**Aim**
Copy the listing below word for word, leaving out the pictures.

Data drawn from a collection
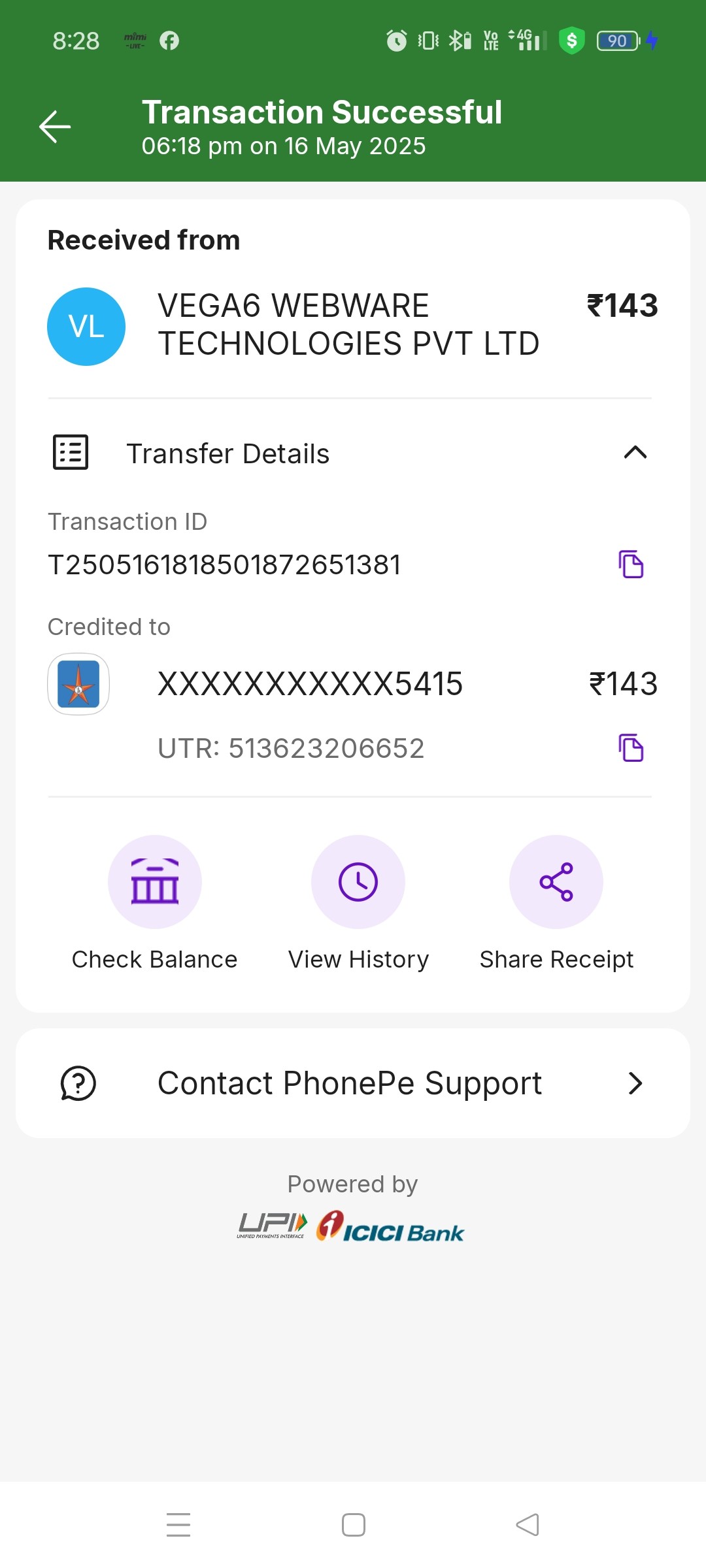This screenshot has height=1568, width=706.
Task: Collapse the Transfer Details section
Action: click(635, 453)
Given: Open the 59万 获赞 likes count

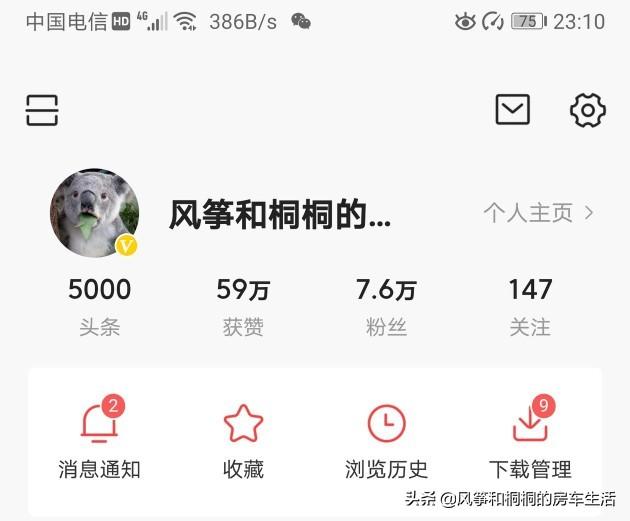Looking at the screenshot, I should pyautogui.click(x=243, y=306).
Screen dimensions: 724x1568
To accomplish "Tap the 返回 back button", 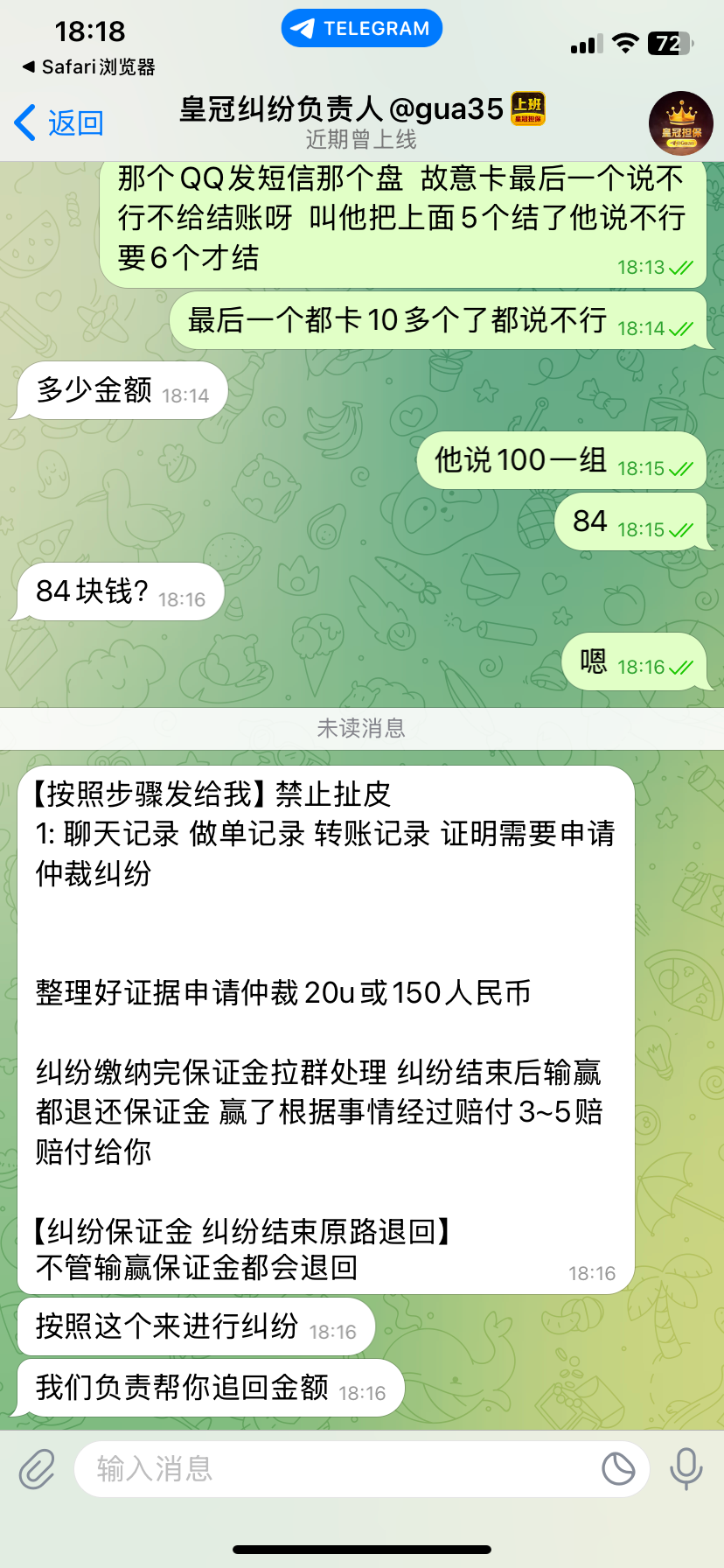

**Complete response**
This screenshot has height=1568, width=706.
Task: Collapse the Transfer Details section
Action: click(635, 453)
Given: Open the 59万 获赞 likes count

Looking at the screenshot, I should pyautogui.click(x=243, y=306).
Screen dimensions: 724x1568
To accomplish "Tap the 返回 back button", 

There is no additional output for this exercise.